If somehow members think we should sentence by what we read in tomorrow's newspapers, they are welcome to that belief. For me, I will be prepared to accept that Canada's judges have read section 718, have applied their minds to section 718 and have given serious consideration as to whether a sentence should be served inside a jail or outside.

I am satisfied that Canada's judges get it. All the bill accomplishes is a fettering of a discretion on a minimal number of cases to pander to a non-existent problem. The judges are smart, they do get it and there is no crime wave, in spite of the propaganda.

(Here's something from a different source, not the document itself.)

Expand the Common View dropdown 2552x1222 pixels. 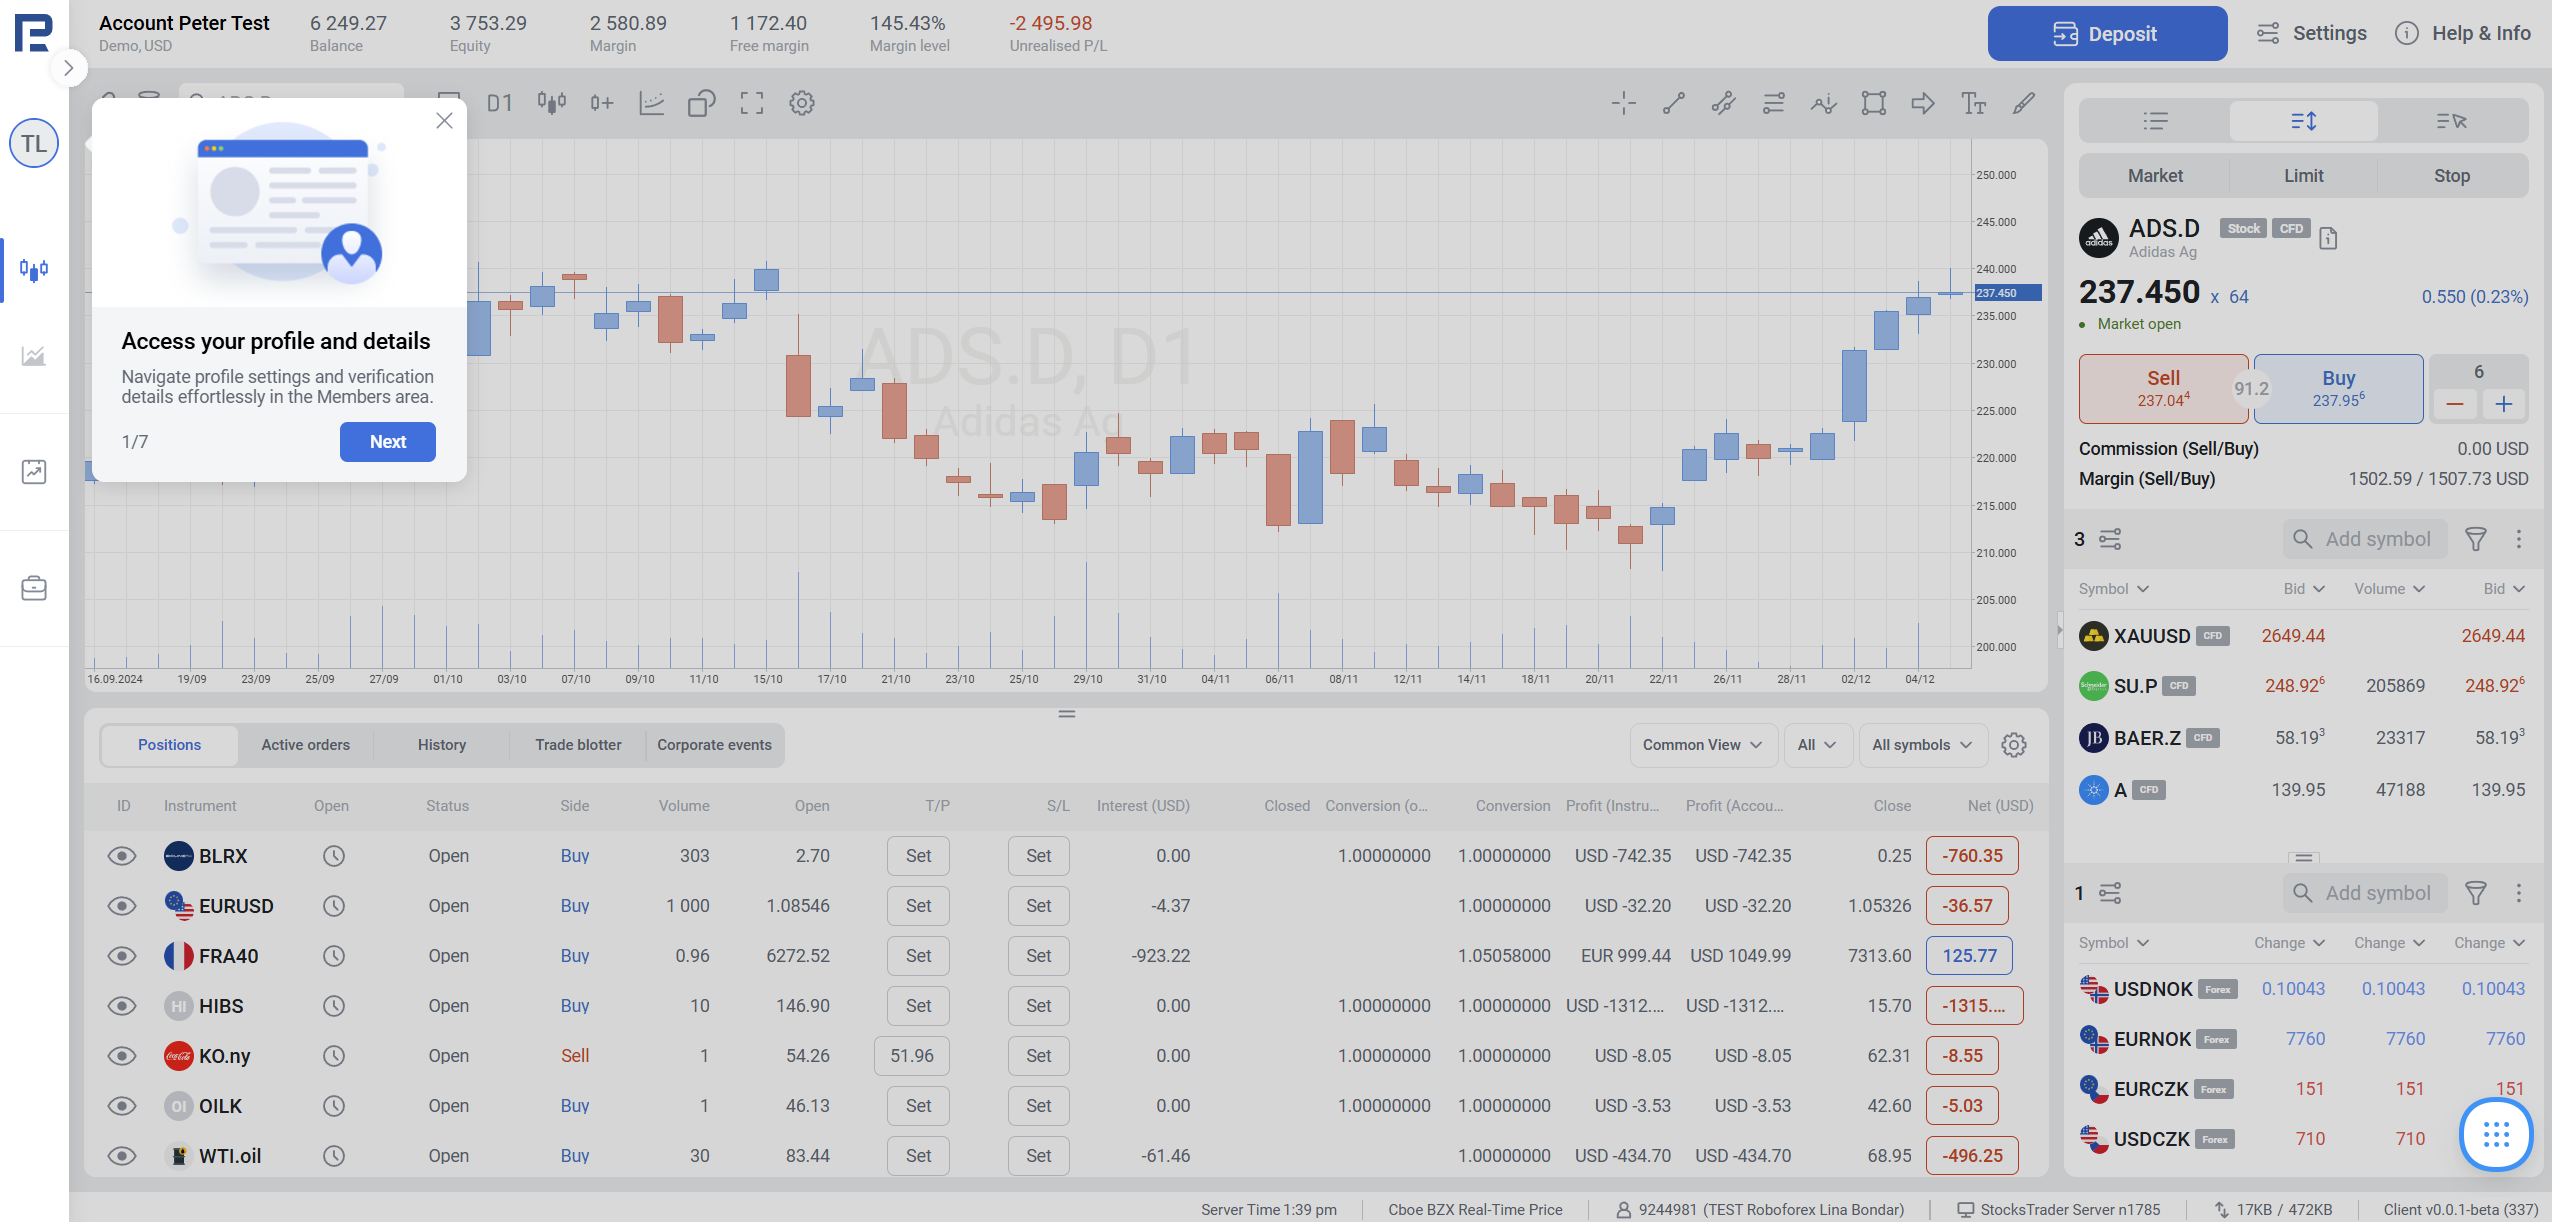[x=1702, y=745]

One might say “what's the harm”, that it is a small number of people, that judges can do what they want and that it really is no big deal. I would like to remind all members in this chamber that we have a justice system. It is a justice system, not a sentencing system. It requires the application of justice to the convicted person. It is not a cookie-cutter system. It requires thought, knowledge and sometimes real agony on the part of the judge.

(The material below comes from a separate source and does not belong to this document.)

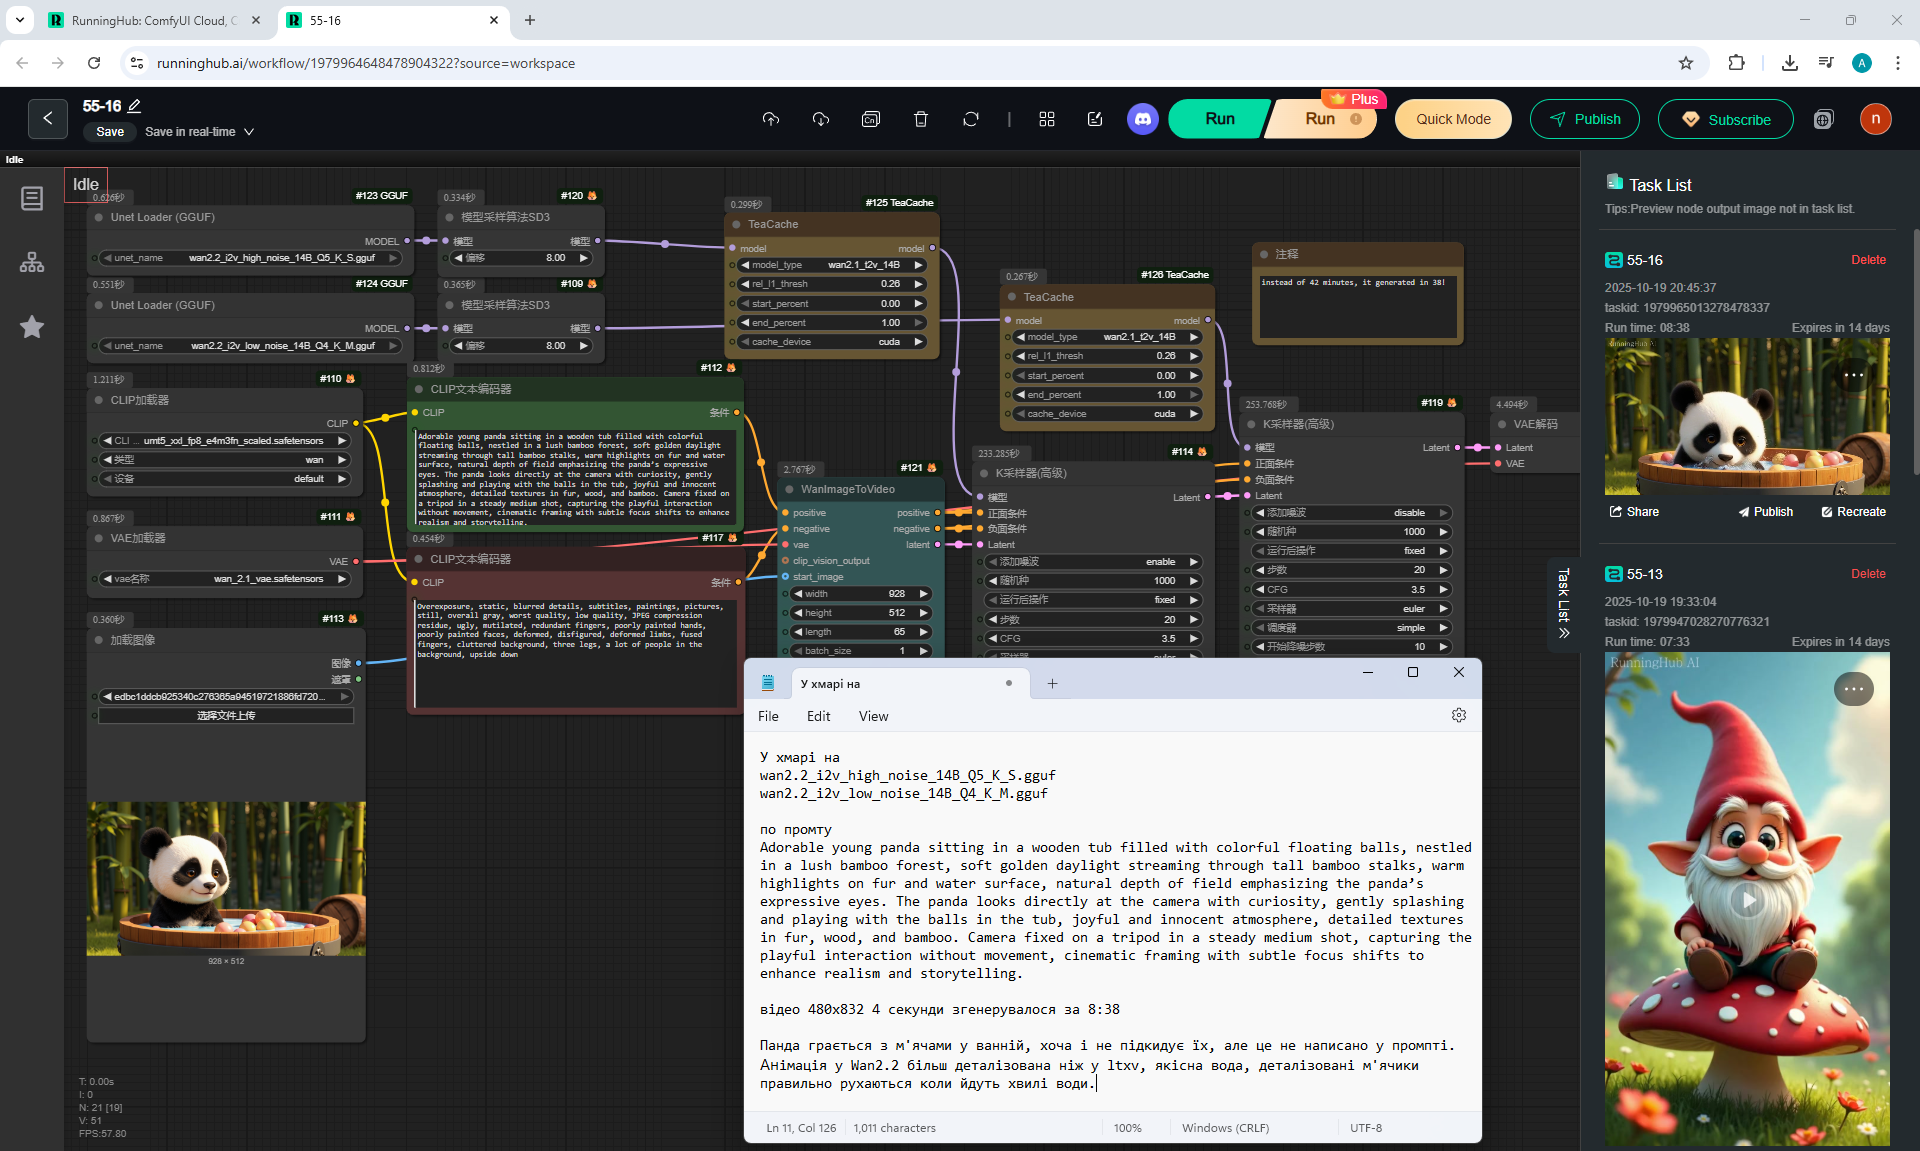Image resolution: width=1920 pixels, height=1151 pixels.
Task: Open the node tree sidebar icon
Action: [32, 263]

We have heard the law of physics which says that for every action there is an equal and opposite reaction. While law is not as precise as physics, the bill would set up some perverse equal and opposite reactions.

The first reaction is that probably more people will go to jail. For some, that is a wonderful consequence, at least until they get the bill. I heard one member say that it was $50,000 per year. I thought it was $100,000 per year. Regardless of whether it is $50,000 or $100,000 per year, an inmate does not take long to rack up quite a bill of millions, if not hundreds of millions of dollars.

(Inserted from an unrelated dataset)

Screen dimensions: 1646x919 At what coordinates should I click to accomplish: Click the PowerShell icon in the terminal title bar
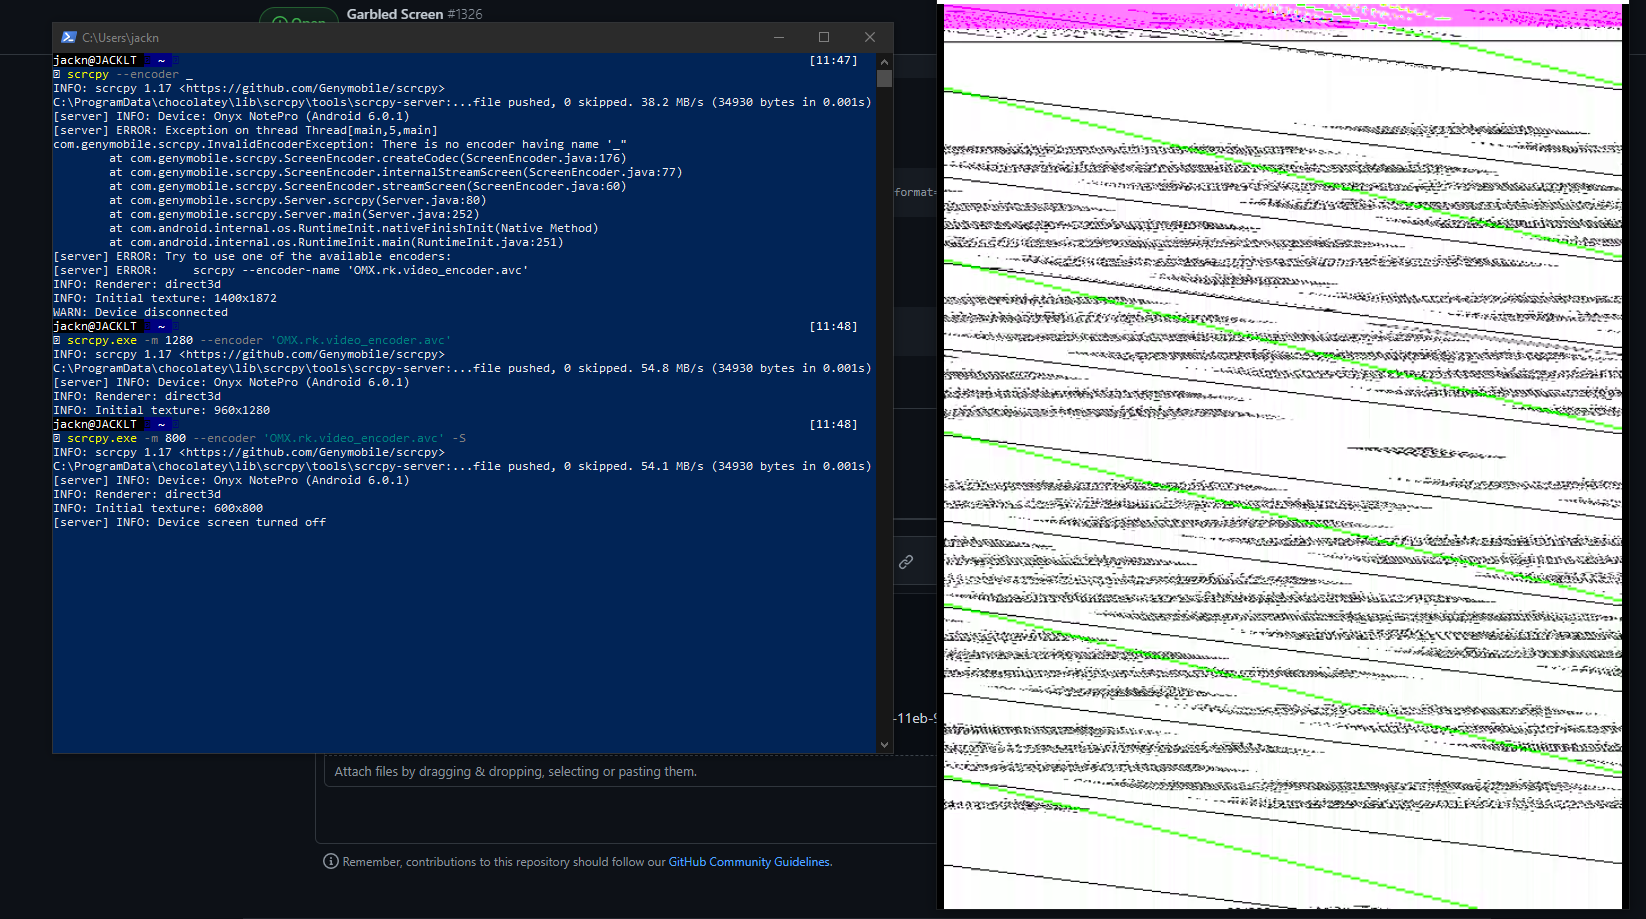[x=68, y=37]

For those who like to “hang 'em high and hang 'em longer”, this may be quite satisfying. To those who have to think about allocation of scarce resources, jailing people who could probably do their time outside jail just as well as they could inside jail can lead to the blowing of a budget quite rapidly.

The bill would scoop up people it never intended to scoop up. The welfare mom or dad convicted of fraud cannot be given a conditional sentence because it carries a penalty of over 10 years and because the Crown proceeded by way of indictment. We can all self-righteously say that he or she should be in jail, but who looks after the kids? Mom or dad are in jail at $100,000 a year plus the local children's aid society has to look after the kids. Not only is it expensive, but in all likelihood it will create our next generation of criminals.

Speaking of that, what increases recidivism? A spell in jail or a conditional sentence? Is there a greater likelihood of returning to crime after jail or after a conditional sentence where there is mandatory treatment, community service, house arrest, curfew and counselling? What is a better bet to prevent repeat offending? What about the unique offender populations? Does curfew and house arrest work better or does jail?

The bill is so crude and so poorly thought out. My colleague called it a legislative hammer where a legislative scalpel would do. When we bring in the propaganda of the ideology and we are committed, of course we go with a legislative hammer.

Instead of referring the bill to the justice committee at first reading so it could study it and Parliament could work collaboratively, the government wants to ram the bill through regardless of the facts. As Columbo might say, “Just the facts, ma'am, just the facts”. The government does not want to listen to the facts about the so-called crime wave. The government does not want to listen to the facts about sentencing. The government does not want to listen to the facts about recidivism. Certainly, the government does not want to listen to the facts about the unintended consequences of the bill.

It looks like a pattern and it probably is a pattern. The bill is typical of the government. It has no interest in the facts or in public policy. It is only interested in propaganda. As a propaganda bill, this is a very successful bill.